Defense manufacturers set to win big under Trump budget

Trump's new defense spending increase will call for the production of 2 additional Ford-class aircraft carriers. Image courtesy of US Navy.
Trump's new defense spending increase will call for the production of 2 additional Ford-class aircraft carriers. Image courtesy of US Navy.

US President Donald Trump has unveiled a new budget this week which promises to be a boon for defense manufacturers in the country.

All up the budget allots a total of $639bn in defense spending for 2018, representing an increase of $52bn on the previous year.

The money will reportedly be used for a number of different programs, including increased purchases of aircraft and an expansion of the country’s navy.

In order to allow for this increase, the Trump Administration plans on cutting funding to a wide range of government programs funding social services, education, and the arts.

New jets, helicopters & missiles

One primary focus of the new beefed-up military budget will be the acquisition of new aircraft for the US Air Force.

While Trump has publicly clashed with major players in the Aerospace industry such as Lockheed Martin and Boeing over the cost of their aircraft, such concerns appear to have been overwrought.

Reportedly the US will speed up its acquisitions of the hugely expensive F-35 Lightning II stealth fighter manufactured by Lockheed Martin, as well as buy additional F/A-18 fighters, and P-8 submarine-hunting aircraft from Boeing.

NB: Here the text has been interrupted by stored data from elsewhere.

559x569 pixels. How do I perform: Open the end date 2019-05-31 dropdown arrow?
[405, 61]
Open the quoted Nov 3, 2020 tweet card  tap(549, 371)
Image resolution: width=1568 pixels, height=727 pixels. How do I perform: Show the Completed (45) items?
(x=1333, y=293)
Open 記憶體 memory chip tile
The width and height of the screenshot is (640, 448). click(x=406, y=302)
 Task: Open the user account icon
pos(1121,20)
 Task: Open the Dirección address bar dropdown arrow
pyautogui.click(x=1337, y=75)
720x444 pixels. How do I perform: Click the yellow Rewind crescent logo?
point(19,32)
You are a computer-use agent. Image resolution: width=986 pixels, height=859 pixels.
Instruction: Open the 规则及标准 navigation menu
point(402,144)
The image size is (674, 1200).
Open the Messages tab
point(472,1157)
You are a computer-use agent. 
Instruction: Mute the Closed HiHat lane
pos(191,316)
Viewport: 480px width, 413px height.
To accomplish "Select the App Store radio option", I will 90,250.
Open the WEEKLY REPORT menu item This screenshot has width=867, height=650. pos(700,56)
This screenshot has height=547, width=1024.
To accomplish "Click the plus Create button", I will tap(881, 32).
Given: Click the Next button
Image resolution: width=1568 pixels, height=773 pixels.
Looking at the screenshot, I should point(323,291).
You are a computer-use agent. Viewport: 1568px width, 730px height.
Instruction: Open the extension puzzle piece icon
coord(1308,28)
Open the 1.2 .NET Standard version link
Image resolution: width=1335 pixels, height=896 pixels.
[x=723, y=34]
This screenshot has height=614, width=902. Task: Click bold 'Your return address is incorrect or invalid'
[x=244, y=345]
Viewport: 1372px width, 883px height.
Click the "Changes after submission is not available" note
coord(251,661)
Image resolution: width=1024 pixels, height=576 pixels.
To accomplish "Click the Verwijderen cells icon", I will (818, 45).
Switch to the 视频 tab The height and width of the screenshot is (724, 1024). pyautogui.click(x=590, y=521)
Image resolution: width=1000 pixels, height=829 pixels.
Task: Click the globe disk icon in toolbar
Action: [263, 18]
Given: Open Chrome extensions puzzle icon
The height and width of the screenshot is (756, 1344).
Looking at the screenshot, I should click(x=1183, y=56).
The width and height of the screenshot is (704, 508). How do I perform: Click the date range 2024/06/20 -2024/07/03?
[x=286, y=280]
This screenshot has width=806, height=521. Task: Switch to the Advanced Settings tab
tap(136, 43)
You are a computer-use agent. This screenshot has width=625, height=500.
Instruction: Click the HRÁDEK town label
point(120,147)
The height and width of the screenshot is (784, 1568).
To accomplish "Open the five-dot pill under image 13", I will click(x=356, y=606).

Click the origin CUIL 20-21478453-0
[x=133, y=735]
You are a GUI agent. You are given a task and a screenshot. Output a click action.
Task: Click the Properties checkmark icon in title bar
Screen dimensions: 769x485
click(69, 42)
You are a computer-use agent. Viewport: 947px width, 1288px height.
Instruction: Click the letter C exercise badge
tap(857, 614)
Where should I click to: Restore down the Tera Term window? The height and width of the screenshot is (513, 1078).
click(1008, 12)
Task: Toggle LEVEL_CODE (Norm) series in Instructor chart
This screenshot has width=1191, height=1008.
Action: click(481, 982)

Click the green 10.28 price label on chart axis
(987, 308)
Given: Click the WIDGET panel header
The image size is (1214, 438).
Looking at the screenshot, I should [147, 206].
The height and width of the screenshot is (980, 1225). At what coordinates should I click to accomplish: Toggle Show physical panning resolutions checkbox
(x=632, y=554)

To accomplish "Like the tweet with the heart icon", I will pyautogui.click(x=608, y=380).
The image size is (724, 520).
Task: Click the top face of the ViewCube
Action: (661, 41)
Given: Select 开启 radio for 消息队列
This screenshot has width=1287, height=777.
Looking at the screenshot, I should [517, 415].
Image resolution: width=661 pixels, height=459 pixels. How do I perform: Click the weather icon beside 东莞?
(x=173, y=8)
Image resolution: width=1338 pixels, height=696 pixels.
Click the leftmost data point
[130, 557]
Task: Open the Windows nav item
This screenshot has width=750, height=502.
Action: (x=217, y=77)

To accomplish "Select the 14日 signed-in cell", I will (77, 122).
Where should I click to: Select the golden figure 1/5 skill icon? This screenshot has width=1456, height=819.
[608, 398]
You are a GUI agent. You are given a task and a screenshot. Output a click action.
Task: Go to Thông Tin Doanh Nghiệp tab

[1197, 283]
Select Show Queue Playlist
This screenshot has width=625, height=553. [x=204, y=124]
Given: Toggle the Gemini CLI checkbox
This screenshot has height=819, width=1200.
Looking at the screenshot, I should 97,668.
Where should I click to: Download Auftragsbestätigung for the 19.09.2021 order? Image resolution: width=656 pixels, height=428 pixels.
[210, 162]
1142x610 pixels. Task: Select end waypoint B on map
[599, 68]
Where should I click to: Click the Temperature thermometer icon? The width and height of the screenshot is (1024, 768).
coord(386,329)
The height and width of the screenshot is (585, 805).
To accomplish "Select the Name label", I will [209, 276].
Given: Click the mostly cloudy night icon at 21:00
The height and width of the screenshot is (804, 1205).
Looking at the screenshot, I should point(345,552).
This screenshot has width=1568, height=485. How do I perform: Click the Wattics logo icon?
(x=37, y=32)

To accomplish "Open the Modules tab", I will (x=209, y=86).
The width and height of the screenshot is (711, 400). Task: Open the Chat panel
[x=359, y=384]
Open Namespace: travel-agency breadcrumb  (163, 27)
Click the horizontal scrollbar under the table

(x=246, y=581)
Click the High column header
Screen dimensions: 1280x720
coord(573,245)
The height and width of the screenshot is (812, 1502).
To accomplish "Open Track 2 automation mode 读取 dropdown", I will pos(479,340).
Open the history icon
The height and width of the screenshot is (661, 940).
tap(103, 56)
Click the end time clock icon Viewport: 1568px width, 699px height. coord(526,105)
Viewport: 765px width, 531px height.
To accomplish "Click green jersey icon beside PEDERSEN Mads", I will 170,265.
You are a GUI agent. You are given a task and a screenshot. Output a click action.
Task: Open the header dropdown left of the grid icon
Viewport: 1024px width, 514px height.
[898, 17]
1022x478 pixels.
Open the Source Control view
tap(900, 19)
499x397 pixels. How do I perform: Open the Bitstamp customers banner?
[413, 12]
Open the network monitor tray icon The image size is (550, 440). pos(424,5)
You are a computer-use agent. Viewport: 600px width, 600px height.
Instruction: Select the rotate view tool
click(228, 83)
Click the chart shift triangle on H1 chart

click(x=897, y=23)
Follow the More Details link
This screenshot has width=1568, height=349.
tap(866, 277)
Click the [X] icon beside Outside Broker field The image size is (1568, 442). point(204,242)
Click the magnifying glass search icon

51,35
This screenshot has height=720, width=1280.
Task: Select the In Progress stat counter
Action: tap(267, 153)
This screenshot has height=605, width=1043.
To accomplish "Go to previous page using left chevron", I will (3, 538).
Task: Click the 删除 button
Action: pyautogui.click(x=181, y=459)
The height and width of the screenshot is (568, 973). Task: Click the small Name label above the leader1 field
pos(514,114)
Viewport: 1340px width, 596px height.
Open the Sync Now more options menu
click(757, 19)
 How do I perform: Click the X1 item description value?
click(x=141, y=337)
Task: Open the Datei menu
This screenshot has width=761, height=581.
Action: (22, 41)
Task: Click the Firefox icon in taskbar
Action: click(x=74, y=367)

Additional money will be spent on the THAAD missile defense system, and Black Hawk helicopters also manufactured by Lockheed Martin.

Both companies have seen their stock price rise immediately following the budget being made public.

Naval expansion

Another major allocation for the increase in spending is to revitalize the US Navy by increasing the production of new warships.

Among this is an increased production of the difficulty-plagued Littoral Combat Ship, a new version of the DDG destroyer, and an increase in the number of planned Ford-class aircraft carriers from 10 to 12.

The major winners from this increase in warship production will be General Dynamics, and Huntington Ingalls Industries.

Given the controversial cuts proposed to implement this budget, as well as Republican disagreement on its contents, it is still far from confirmed that the final budget will pass containing all of the proposed spending.